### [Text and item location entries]
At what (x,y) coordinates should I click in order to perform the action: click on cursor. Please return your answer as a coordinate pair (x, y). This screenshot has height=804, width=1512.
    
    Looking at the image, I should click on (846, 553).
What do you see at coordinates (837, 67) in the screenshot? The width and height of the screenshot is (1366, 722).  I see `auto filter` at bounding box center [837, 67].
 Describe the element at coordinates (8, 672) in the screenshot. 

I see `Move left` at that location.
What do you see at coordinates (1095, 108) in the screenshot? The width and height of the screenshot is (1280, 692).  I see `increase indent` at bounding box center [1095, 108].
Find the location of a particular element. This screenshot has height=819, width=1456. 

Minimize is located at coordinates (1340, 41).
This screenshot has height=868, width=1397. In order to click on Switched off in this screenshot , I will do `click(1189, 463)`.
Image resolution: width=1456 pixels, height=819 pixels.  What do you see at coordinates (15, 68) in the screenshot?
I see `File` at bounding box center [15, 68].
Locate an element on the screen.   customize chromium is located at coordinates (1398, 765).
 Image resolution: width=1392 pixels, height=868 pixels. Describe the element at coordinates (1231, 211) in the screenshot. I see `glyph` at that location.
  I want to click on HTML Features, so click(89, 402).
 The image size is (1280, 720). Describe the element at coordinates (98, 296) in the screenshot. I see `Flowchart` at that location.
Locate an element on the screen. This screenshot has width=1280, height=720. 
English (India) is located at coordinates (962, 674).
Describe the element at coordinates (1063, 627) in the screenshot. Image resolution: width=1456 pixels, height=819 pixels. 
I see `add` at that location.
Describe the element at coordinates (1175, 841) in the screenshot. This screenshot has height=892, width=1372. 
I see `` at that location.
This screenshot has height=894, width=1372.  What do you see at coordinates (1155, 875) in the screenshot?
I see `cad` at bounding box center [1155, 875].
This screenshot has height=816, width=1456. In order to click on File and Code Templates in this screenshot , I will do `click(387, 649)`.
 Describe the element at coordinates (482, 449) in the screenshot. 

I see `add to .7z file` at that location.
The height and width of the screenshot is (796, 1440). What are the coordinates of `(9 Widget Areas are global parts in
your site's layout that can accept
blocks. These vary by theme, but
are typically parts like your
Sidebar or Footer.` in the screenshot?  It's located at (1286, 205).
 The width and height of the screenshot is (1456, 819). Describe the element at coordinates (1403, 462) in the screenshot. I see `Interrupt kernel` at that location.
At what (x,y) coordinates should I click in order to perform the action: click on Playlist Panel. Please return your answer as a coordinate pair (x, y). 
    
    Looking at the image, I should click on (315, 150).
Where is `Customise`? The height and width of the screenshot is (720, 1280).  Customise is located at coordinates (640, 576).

### [Requirement]
Repeat every line of the material above word for word, leaving nothing out.

### [Right answer]
At what (x,y) coordinates should I click in order to perform the action: click on cursor. Please return your answer as a coordinate pair (x, y). This screenshot has height=804, width=1512.
    
    Looking at the image, I should click on (846, 553).
What do you see at coordinates (837, 67) in the screenshot? The width and height of the screenshot is (1366, 722).  I see `auto filter` at bounding box center [837, 67].
 Describe the element at coordinates (8, 672) in the screenshot. 

I see `Move left` at that location.
What do you see at coordinates (1095, 108) in the screenshot? The width and height of the screenshot is (1280, 692).  I see `increase indent` at bounding box center [1095, 108].
Find the location of a particular element. This screenshot has height=819, width=1456. 

Minimize is located at coordinates (1340, 41).
This screenshot has height=868, width=1397. In order to click on Switched off in this screenshot , I will do `click(1189, 463)`.
Image resolution: width=1456 pixels, height=819 pixels.  What do you see at coordinates (15, 68) in the screenshot?
I see `File` at bounding box center [15, 68].
Locate an element on the screen.   customize chromium is located at coordinates (1398, 765).
 Image resolution: width=1392 pixels, height=868 pixels. Describe the element at coordinates (1231, 211) in the screenshot. I see `glyph` at that location.
  I want to click on HTML Features, so click(89, 402).
 The image size is (1280, 720). Describe the element at coordinates (98, 296) in the screenshot. I see `Flowchart` at that location.
Locate an element on the screen. This screenshot has width=1280, height=720. 
English (India) is located at coordinates (962, 674).
Describe the element at coordinates (1063, 627) in the screenshot. Image resolution: width=1456 pixels, height=819 pixels. 
I see `add` at that location.
Describe the element at coordinates (1175, 841) in the screenshot. This screenshot has height=892, width=1372. 
I see `` at that location.
This screenshot has height=894, width=1372.  What do you see at coordinates (1155, 875) in the screenshot?
I see `cad` at bounding box center [1155, 875].
This screenshot has height=816, width=1456. In order to click on File and Code Templates in this screenshot , I will do `click(387, 649)`.
 Describe the element at coordinates (482, 449) in the screenshot. 

I see `add to .7z file` at that location.
The height and width of the screenshot is (796, 1440). What are the coordinates of `(9 Widget Areas are global parts in
your site's layout that can accept
blocks. These vary by theme, but
are typically parts like your
Sidebar or Footer.` in the screenshot?  It's located at (1286, 205).
 The width and height of the screenshot is (1456, 819). Describe the element at coordinates (1403, 462) in the screenshot. I see `Interrupt kernel` at that location.
At what (x,y) coordinates should I click in order to perform the action: click on Playlist Panel. Please return your answer as a coordinate pair (x, y). 
    
    Looking at the image, I should click on (315, 150).
Where is `Customise`? The height and width of the screenshot is (720, 1280).  Customise is located at coordinates (640, 576).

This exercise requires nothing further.